# TASK PROMPT
Reproduce each record below exactly as written.

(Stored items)
########

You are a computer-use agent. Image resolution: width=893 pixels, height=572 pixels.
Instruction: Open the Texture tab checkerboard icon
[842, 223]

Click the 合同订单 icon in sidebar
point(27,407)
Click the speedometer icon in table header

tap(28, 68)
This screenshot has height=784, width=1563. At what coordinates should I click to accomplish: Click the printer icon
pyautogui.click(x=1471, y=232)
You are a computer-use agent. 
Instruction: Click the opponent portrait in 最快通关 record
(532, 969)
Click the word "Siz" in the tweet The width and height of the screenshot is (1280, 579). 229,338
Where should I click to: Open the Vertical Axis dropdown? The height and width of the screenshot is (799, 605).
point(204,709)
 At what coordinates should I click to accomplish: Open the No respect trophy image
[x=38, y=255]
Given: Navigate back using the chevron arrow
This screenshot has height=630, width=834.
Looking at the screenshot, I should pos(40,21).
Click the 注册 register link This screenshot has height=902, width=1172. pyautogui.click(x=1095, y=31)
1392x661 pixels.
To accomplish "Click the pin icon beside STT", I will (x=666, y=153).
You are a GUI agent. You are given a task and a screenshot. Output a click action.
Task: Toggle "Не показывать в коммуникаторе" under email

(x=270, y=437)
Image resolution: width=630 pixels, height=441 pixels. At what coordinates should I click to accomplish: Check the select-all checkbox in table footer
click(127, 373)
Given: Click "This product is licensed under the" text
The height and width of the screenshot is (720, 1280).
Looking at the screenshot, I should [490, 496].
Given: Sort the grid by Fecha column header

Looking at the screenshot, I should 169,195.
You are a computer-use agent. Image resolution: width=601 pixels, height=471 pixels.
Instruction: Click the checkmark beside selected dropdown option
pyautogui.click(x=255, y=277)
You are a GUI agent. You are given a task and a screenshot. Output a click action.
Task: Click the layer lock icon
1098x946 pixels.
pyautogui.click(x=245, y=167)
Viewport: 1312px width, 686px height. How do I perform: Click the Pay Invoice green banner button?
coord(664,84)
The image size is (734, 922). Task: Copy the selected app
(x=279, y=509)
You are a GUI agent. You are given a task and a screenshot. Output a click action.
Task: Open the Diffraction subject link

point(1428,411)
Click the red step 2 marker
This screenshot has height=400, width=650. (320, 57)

########

# SOLUTION FOR THIS EXERCISE
You are a computer-use agent. Image resolution: width=893 pixels, height=572 pixels.
Instruction: Open the Texture tab checkerboard icon
[842, 223]

Click the 合同订单 icon in sidebar
point(27,407)
Click the speedometer icon in table header

tap(28, 68)
This screenshot has height=784, width=1563. At what coordinates should I click to accomplish: Click the printer icon
pyautogui.click(x=1471, y=232)
You are a computer-use agent. 
Instruction: Click the opponent portrait in 最快通关 record
(532, 969)
Click the word "Siz" in the tweet The width and height of the screenshot is (1280, 579). 229,338
Where should I click to: Open the Vertical Axis dropdown? The height and width of the screenshot is (799, 605).
point(204,709)
 At what coordinates should I click to accomplish: Open the No respect trophy image
[x=38, y=255]
Given: Navigate back using the chevron arrow
This screenshot has height=630, width=834.
Looking at the screenshot, I should pos(40,21).
Click the 注册 register link This screenshot has height=902, width=1172. pyautogui.click(x=1095, y=31)
1392x661 pixels.
To accomplish "Click the pin icon beside STT", I will (x=666, y=153).
You are a GUI agent. You are given a task and a screenshot. Output a click action.
Task: Toggle "Не показывать в коммуникаторе" under email

(x=270, y=437)
Image resolution: width=630 pixels, height=441 pixels. At what coordinates should I click to accomplish: Check the select-all checkbox in table footer
click(127, 373)
Given: Click "This product is licensed under the" text
The height and width of the screenshot is (720, 1280).
Looking at the screenshot, I should [490, 496].
Given: Sort the grid by Fecha column header

Looking at the screenshot, I should 169,195.
You are a computer-use agent. Image resolution: width=601 pixels, height=471 pixels.
Instruction: Click the checkmark beside selected dropdown option
pyautogui.click(x=255, y=277)
You are a GUI agent. You are given a task and a screenshot. Output a click action.
Task: Click the layer lock icon
1098x946 pixels.
pyautogui.click(x=245, y=167)
Viewport: 1312px width, 686px height. How do I perform: Click the Pay Invoice green banner button?
coord(664,84)
The image size is (734, 922). Task: Copy the selected app
(x=279, y=509)
You are a GUI agent. You are given a task and a screenshot. Output a click action.
Task: Open the Diffraction subject link

point(1428,411)
Click the red step 2 marker
This screenshot has height=400, width=650. (320, 57)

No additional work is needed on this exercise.